------ Trecho do texto ------
Tradução Diogo Silva Corrêa

Segue o link para o original em francês

Nas ciências sociais, não há um modelo único para a construção de uma obra intelectual, nem a melhor maneira de construí-la ao longo do tempo e a longo prazo. Alguns trabalham em torno de uma teoria central aplicada muito cedo a vários objetos, uma teoria que muda pouco com o passar dos anos – Émile Durkheim é um exemplo disso.

Para outros, o trabalho segue uma trajetória cujo núcleo teórico e objetos se transformam ao longo de sua existência, o que não exclui a coerência e a preocupação com a continuidade. Alain Touraine, que faleceu em 9 de junho de 2023, se enquadrava nessa segunda categoria, e ele explicou por quê.
------ Conteúdo dos dados ------
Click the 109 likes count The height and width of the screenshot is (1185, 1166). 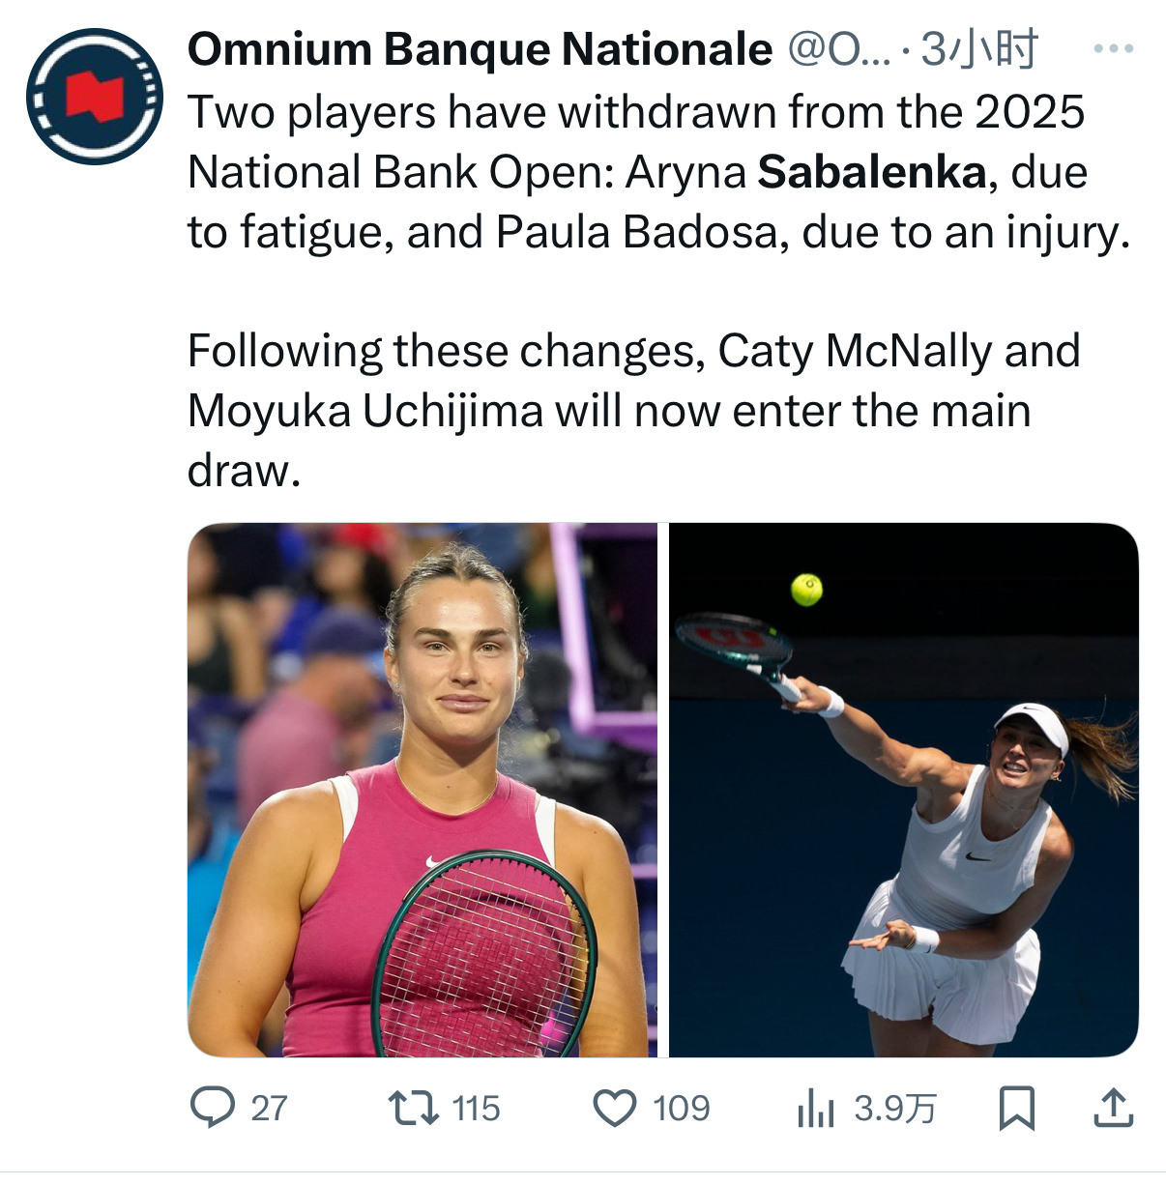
------
> **O que fazer**:
a - Pode resumir em duas frases o trecho sobre Alain Touraine?
b - Pode prosseguir com o trecho sobre Alain Touraine a partir da última frase?

> **Respostas às tarefas**:
a - Nas ciências sociais, não há um modelo único para construir uma obra intelectual: alguns, como Émile Durkheim, aplicam muito cedo uma teoria central a vários objetos e a mudam pouco com o passar dos anos. Para outros, o núcleo teórico e os objetos se transformam ao longo do tempo sem excluir a coerência, e Alain Touraine, que faleceu em 9 de junho de 2023, se enquadrava nessa segunda categoria.

b -
Do trabalho aos movimentos sociais

O livro Un désir d’histoire (1977) conta como, na época da Libertação, um estudante da École Normale Supérieure, destinado a ser um bom aluno, tornou-se sociólogo. Rejeitando o espírito dos khâgnes e da “atemporal” rue d’Ulm, Touraine foi estudar a reforma agrária na Hungria, antes do fechamento do regime soviético. Em seguida, foi trabalhar no setor de carvão em Valenciennes, pouco antes de fazer a agrégation em história, preparada com seu amigo Jacques Le Goff – eles eram “coturnos” na ENS.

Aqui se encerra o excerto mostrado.